● EXCERPT:
— begin —
Exporting Data

The new data export pipeline was introduced into Sequentum Enterprise 2.70.0. Agents that were created from older versions will retain their original export settings and will remain configurable via the old Export Configuration GUI.

Note: For Sequentum Enterprise versions older than 2.70.0, refer to Exporting Data (Legacy/Compatibility Mode) article.

The main changes in the new Data Export implementation are:

  • Introduction of data export pipeline model
  • The old Data Distribution is now merged into Data Export as a form of export target (export to remote storage or Cloud storage)
  • Selective execution of each export target in the pipeline via run-time environment setting
  • New Manage Export Targets GUI for easy and intuitive editing of the data export pipeline.

manage-export-targets-gui.png
Preview of the Data Export Pipeline management GUI (with sample configuration) 

The image above show an example of an agent's data export configuration. The export configuration shown consists of two main export pipelines, separated by a grey horizontal line:

  • The first pipeline exports to a Microsoft Excel spreadsheet, then to a Parquet file, then to a JSON format, and finally, sends all three exported files to a Google Drive and AWS S3 bucket.
  • The second pipeline exports to data in a CSV formatted file, then to a Parquet file, and adds the two exported files to a Zip file.

Configuring Export Targets

As with older versions of Sequentum Enterprise, newly created agents are, by default, configured to export to a Microsoft Excel (2003) spreadsheet, but you can configure the agent's export target(s) by clicking the ribbon menu button Data > Export Target Configuration.

Additional export targets can be added to the export pipeline via the Add Export Target drop-down, or by right-clicking to go to the context menu.

NewExportTargets.gif
Adding export targets to the data export pipeline (Click to enlarge)

Export targets can be moved around the export pipeline on the screen using your mouse to drag and drop.

Supported Export Targets

Sequentum Enterprise supports data export to files, remote storage (cloud), database and custom scripting.

export-targets-dropdown.png
Supported Export Targets 

Here is a list of all supported export targets:

  • Files - listed below are the supported file-type export targets:
    • Microsoft Excel - 2003 and 2007+ editions of Excel are supported.
      • Microsoft Excel 2003 - data will export to a single Excel spreadsheet, but it may save the data into more than one worksheet. Any images will be saved to the disk.
      • Microsoft Excel 2007 and later - data will export to a single Excel spreadsheet. You can save multiple data tables to a single worksheet using grouping and outlining. Any images will either be saved to the disk or embedded into the worksheet depending on the configuration.
    • CSV - data will export to one or more CSV files. The default character encoding is ASCII, but you can specify another type of encoding.
    • XML - data will export to a single XML file.
    • PDF - data will export to a PDF document. The data will be displayed the same way as for Excel 2007. Note: Only content that is visible in Excel will be written to PDF, and since Excel has a limit to the maximum cell height, long text content may not be exported correctly to PDF.
— end —
● GIVEN RECORDS:
— begin —
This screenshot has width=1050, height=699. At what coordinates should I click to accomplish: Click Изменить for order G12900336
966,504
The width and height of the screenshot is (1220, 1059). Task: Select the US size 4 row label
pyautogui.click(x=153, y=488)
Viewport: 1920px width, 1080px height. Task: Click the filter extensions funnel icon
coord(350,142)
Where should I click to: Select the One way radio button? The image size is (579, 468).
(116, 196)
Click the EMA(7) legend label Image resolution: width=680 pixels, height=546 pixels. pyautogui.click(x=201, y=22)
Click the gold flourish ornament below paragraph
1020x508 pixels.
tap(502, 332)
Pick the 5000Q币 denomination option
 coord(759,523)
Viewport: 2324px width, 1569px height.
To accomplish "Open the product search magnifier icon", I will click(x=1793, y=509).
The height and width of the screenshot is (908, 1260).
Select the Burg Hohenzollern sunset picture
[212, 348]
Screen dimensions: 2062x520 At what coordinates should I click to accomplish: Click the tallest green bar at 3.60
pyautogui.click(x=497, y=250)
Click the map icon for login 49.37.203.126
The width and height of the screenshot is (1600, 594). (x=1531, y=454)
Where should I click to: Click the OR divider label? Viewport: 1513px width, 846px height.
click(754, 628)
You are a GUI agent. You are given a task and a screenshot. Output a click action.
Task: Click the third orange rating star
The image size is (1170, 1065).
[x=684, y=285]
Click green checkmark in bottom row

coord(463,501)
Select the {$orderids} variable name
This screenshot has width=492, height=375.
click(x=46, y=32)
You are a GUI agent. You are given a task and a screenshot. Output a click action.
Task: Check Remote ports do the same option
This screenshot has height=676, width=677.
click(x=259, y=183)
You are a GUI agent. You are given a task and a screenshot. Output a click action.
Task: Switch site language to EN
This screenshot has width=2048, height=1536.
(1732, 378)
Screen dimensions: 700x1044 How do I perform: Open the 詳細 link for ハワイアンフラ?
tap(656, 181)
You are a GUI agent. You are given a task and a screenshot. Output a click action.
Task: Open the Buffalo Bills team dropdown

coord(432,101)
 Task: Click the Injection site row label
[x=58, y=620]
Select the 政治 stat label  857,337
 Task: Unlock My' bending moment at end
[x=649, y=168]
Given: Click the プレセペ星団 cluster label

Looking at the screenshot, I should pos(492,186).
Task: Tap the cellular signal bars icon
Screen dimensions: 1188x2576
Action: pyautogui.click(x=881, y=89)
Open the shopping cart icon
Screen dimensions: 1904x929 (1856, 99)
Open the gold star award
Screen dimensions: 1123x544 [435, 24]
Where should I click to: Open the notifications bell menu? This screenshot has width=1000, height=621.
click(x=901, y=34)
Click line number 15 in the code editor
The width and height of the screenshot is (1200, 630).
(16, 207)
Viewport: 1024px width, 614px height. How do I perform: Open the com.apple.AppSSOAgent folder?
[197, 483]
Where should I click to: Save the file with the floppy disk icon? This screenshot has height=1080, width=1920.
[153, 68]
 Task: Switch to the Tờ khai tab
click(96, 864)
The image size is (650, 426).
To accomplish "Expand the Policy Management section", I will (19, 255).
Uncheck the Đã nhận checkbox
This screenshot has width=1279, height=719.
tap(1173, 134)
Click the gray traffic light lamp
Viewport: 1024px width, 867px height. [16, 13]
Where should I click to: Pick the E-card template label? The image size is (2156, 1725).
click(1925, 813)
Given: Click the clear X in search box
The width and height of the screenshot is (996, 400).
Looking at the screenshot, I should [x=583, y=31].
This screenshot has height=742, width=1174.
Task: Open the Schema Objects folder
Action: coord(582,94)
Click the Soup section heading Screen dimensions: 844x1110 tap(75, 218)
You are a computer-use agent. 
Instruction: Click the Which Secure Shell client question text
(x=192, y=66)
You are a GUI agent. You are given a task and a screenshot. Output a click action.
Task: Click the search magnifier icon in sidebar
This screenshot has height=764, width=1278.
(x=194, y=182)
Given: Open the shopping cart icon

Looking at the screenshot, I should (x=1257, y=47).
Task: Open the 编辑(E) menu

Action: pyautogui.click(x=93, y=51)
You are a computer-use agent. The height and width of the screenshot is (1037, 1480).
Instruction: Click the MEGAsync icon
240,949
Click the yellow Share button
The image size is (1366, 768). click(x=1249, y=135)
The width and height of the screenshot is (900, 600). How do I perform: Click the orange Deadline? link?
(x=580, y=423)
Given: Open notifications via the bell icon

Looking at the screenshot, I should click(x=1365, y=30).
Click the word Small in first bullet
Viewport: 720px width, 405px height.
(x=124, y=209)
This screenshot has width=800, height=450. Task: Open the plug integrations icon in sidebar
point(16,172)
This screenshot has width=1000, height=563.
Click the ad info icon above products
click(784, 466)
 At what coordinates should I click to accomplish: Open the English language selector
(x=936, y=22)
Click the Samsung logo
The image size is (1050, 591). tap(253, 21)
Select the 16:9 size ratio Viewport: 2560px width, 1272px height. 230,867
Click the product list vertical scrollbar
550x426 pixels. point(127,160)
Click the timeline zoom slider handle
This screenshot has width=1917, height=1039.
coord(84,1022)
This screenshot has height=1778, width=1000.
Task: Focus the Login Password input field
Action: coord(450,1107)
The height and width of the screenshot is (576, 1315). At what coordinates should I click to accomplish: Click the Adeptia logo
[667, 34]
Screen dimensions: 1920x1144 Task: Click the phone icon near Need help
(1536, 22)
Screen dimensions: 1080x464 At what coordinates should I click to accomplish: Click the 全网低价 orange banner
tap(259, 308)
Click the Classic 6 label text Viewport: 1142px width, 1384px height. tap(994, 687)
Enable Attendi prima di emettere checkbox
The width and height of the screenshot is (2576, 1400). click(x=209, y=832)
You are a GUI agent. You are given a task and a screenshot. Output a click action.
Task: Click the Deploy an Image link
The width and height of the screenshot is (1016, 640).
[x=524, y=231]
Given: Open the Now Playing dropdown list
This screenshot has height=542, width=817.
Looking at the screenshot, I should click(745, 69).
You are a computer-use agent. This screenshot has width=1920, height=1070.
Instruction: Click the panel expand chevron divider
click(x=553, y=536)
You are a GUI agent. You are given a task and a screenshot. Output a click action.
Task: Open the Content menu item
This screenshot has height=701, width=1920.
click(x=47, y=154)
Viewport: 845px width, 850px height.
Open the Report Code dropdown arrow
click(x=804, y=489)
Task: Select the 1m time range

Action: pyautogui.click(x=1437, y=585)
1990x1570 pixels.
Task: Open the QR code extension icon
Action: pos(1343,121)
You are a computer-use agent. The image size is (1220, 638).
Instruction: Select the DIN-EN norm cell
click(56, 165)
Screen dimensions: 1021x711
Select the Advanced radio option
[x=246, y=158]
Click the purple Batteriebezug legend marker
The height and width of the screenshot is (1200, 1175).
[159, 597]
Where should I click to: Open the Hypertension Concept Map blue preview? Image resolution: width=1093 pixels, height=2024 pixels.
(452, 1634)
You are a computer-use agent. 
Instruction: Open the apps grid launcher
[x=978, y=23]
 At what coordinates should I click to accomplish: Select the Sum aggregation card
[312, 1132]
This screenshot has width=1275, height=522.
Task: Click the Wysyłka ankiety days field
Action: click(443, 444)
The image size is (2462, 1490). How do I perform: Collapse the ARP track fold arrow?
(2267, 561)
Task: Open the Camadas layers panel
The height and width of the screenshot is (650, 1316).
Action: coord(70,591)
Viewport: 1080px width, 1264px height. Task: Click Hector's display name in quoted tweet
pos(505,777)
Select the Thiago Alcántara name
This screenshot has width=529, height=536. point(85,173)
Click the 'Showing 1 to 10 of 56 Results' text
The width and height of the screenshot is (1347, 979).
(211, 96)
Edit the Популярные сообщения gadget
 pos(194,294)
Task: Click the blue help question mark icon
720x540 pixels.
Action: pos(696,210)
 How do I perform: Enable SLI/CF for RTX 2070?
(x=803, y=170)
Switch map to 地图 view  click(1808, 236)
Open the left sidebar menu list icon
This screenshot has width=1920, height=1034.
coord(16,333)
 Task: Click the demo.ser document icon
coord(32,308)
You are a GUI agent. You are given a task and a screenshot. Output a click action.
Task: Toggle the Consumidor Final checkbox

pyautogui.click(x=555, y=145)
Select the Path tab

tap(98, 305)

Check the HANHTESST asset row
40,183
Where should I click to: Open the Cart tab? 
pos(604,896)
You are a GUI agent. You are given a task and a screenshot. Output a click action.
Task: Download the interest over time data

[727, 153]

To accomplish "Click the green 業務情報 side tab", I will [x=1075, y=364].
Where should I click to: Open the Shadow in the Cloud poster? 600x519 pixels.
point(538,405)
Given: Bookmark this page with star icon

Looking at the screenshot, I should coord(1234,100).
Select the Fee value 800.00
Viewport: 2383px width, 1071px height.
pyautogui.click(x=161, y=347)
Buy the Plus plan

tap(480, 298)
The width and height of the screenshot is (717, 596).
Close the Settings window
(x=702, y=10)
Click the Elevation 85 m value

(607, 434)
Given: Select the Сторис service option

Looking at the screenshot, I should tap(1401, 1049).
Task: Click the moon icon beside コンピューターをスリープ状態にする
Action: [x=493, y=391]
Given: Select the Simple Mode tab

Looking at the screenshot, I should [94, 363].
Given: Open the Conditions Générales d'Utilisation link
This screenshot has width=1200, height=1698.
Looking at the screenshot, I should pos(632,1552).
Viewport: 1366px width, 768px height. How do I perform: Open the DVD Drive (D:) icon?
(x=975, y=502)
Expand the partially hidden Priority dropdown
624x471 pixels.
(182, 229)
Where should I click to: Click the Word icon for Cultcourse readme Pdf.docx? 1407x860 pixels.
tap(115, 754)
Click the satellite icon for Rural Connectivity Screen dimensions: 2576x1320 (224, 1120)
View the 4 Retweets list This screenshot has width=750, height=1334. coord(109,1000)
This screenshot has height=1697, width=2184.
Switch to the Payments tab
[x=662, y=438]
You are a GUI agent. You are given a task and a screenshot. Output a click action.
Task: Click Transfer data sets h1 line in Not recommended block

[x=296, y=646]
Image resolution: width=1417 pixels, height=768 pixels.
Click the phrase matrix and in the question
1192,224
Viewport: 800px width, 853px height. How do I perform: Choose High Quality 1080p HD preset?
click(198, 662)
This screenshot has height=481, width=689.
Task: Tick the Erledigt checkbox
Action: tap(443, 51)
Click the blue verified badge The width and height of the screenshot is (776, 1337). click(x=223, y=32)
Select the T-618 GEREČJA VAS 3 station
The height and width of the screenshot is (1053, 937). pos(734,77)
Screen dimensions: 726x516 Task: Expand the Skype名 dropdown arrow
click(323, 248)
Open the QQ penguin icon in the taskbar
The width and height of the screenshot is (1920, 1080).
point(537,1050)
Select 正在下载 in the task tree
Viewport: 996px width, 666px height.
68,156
— end —
● WRITTEN TASK:
Reproduce the passage of the data export article from "As with older" up to and including "drag and drop.".

● FULL ANSWER:
As with older versions of Sequentum Enterprise, newly created agents are, by default, configured to export to a Microsoft Excel (2003) spreadsheet, but you can configure the agent's export target(s) by clicking the ribbon menu button Data > Export Target Configuration.

Additional export targets can be added to the export pipeline via the Add Export Target drop-down, or by right-clicking to go to the context menu.

NewExportTargets.gif
Adding export targets to the data export pipeline (Click to enlarge)

Export targets can be moved around the export pipeline on the screen using your mouse to drag and drop.